Alguns homens acompanhados fingiam não ver nada ao seu redor além da amada que estava com ele. Em uma piscina ao lado, uma professora de ginástica clamava a todos a seguirem seus passos graciosos com a promessa de eliminarem toda a gordura do corpo em poucos aulas. Para isso exibia um corpo atlético de belas formas adquirido longe daquelas tentações oferecidas pelo hotel. Debaixo de uma árvore, um casal de adolescentes se beijavam numa tentativa canibalesca, enquanto se olhavam candidamente, balbuciando juras eterna de amor. Garçons passavam apressados, sobraçando bandejas com picanhas esfumaçantes. Um grupinho de mocinhas que se achavam representantes das topmodels dançavam ao ritmo de uma música eletrônica que lembrava um martelar sobre uma placa de metal qualquer. Pareciam quíntuplas gêmeas ostentando ossos e cabelos semelhantes. O som de risadas e gritos denunciavam que todos vieram para se divertir. Menos um senhor de cabelos ralos e grisalhos que fora deixado sentado sob uma árvore. Fora lhe prometido que aquelas águas eram milagrosas.
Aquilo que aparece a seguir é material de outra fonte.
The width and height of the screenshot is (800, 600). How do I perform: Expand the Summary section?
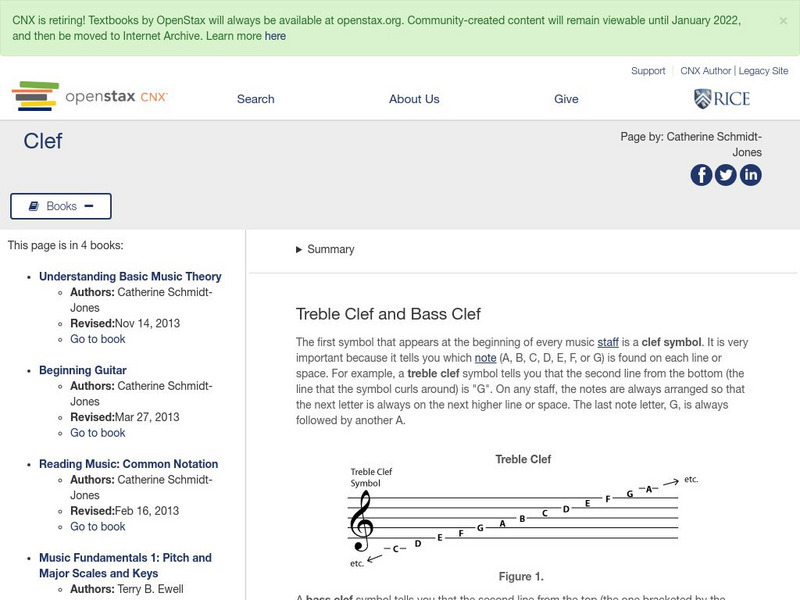[x=329, y=249]
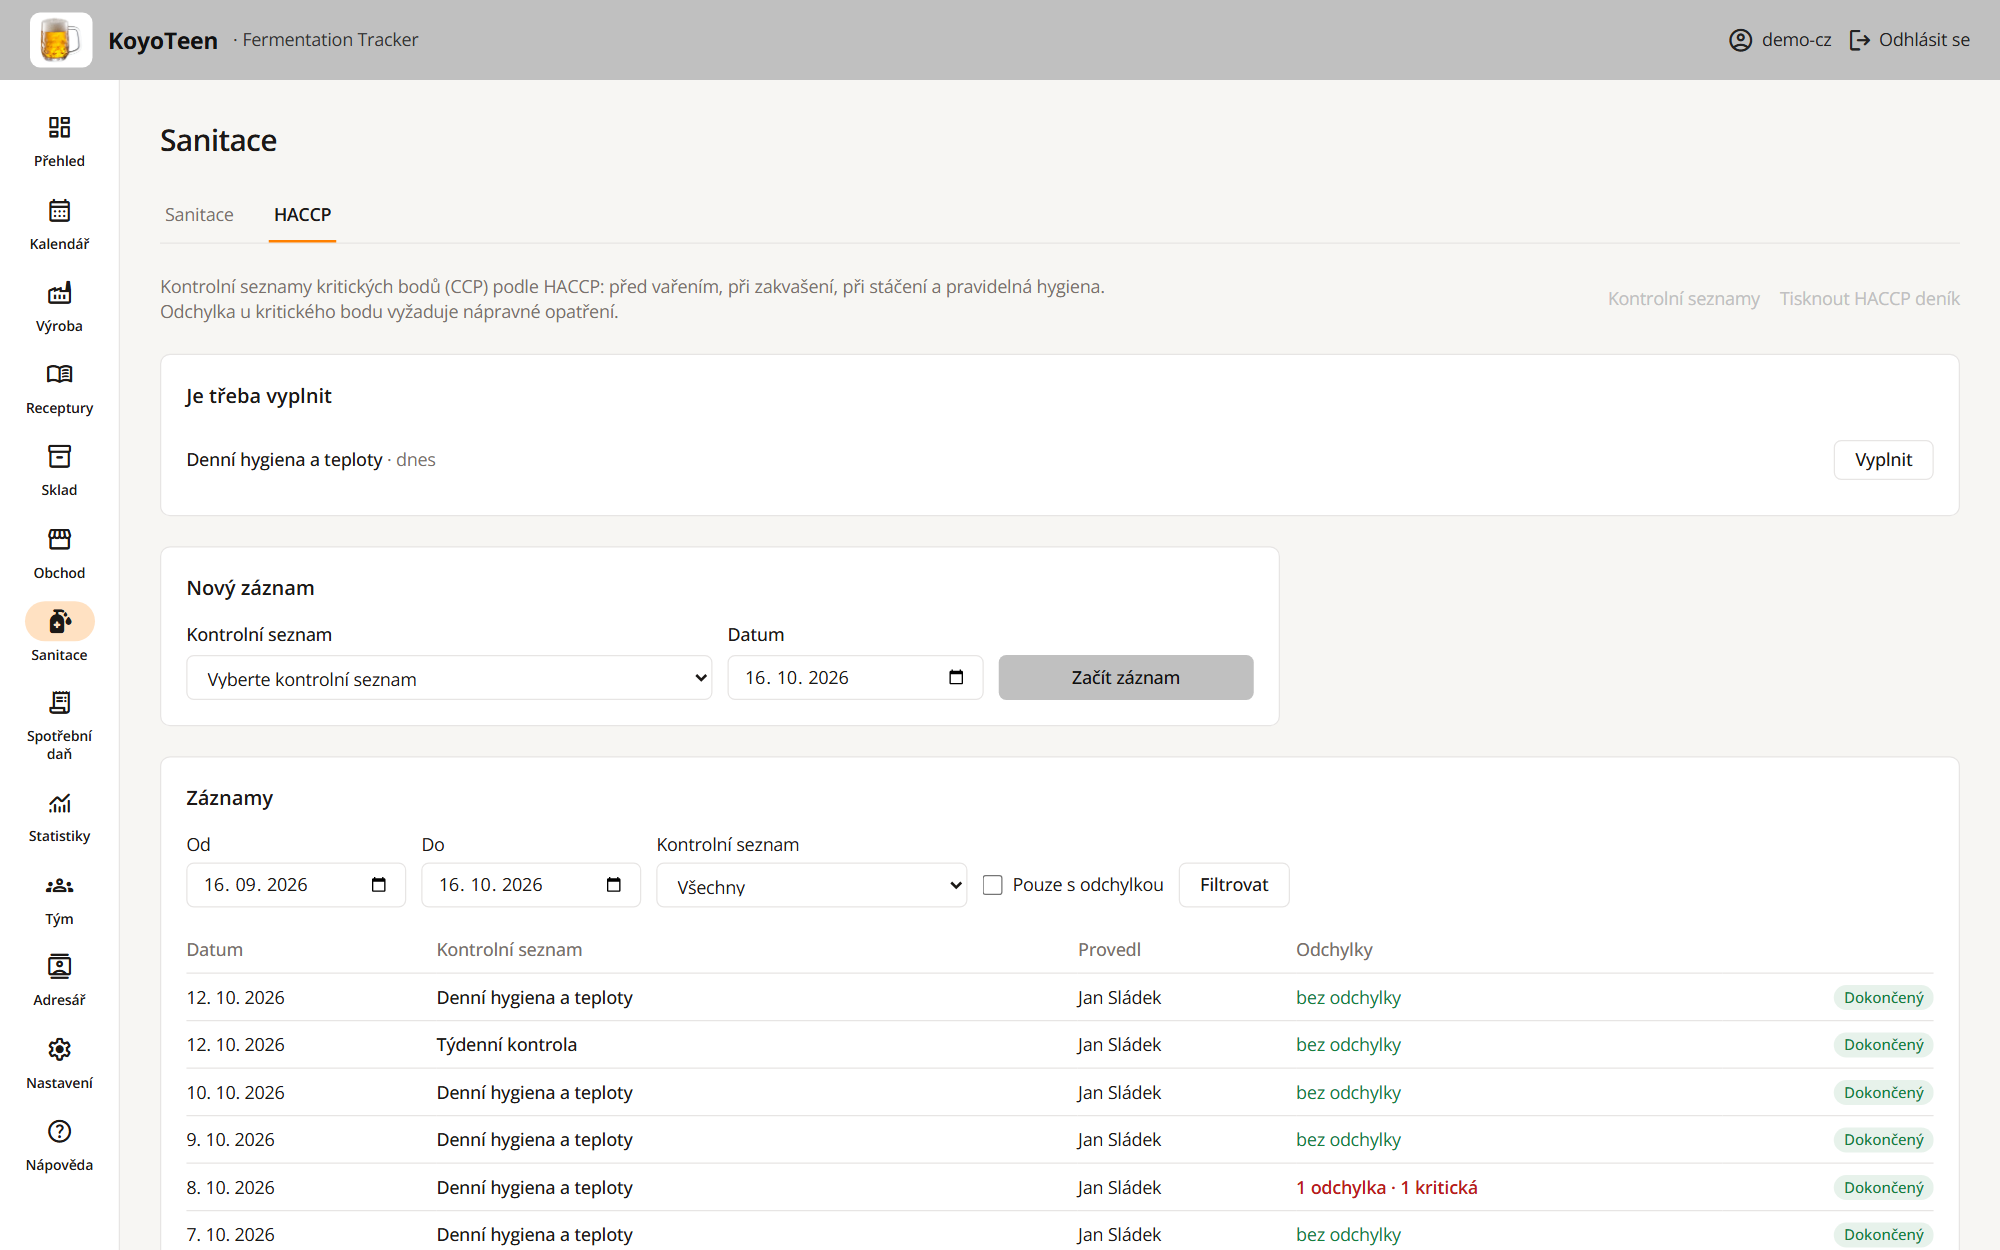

Poderiam reativar membros esmorecidos e pernas atrofiadas, entre outros benefícios apregoados no prospecto que intitulava a região como O milagre das águas. O senhor já estava ali por duas semanas e continuava quase todo inerte. Seu olhar vagava indiferente e sem brilho para os arredores. Parecia buscar algo tão distante dali. Nem mesmo as belas passantes lhe interessavam. Os odores não estimulavam sua fome ou sede. De vez em quando, surgia uma moça que lhe limpava com um lenço sua boca, depois de lhe dar algo através de um canudinho. Passava a mão na cabeça do senhor e se retirava, saltitante para o braço do segurança do hotel que ficava ao longe. Depois de duas horas, quando o sol já estava deixando vermelha aquela pele ressecada, a moça se aproximou e perguntou: “O senhor quer alguma coisa”. Com muito esforço, mas pausadamente disse: “Eu gostaria de morrer!” Da piscina ao lado veio um jato de água quente que o molhou todo. Indiferente, deixou as gotas desceram junto com as lágrimas sobre o rosto enrugado. Os meninos riam e disputavam quem daria o mais alto pulo-mortal.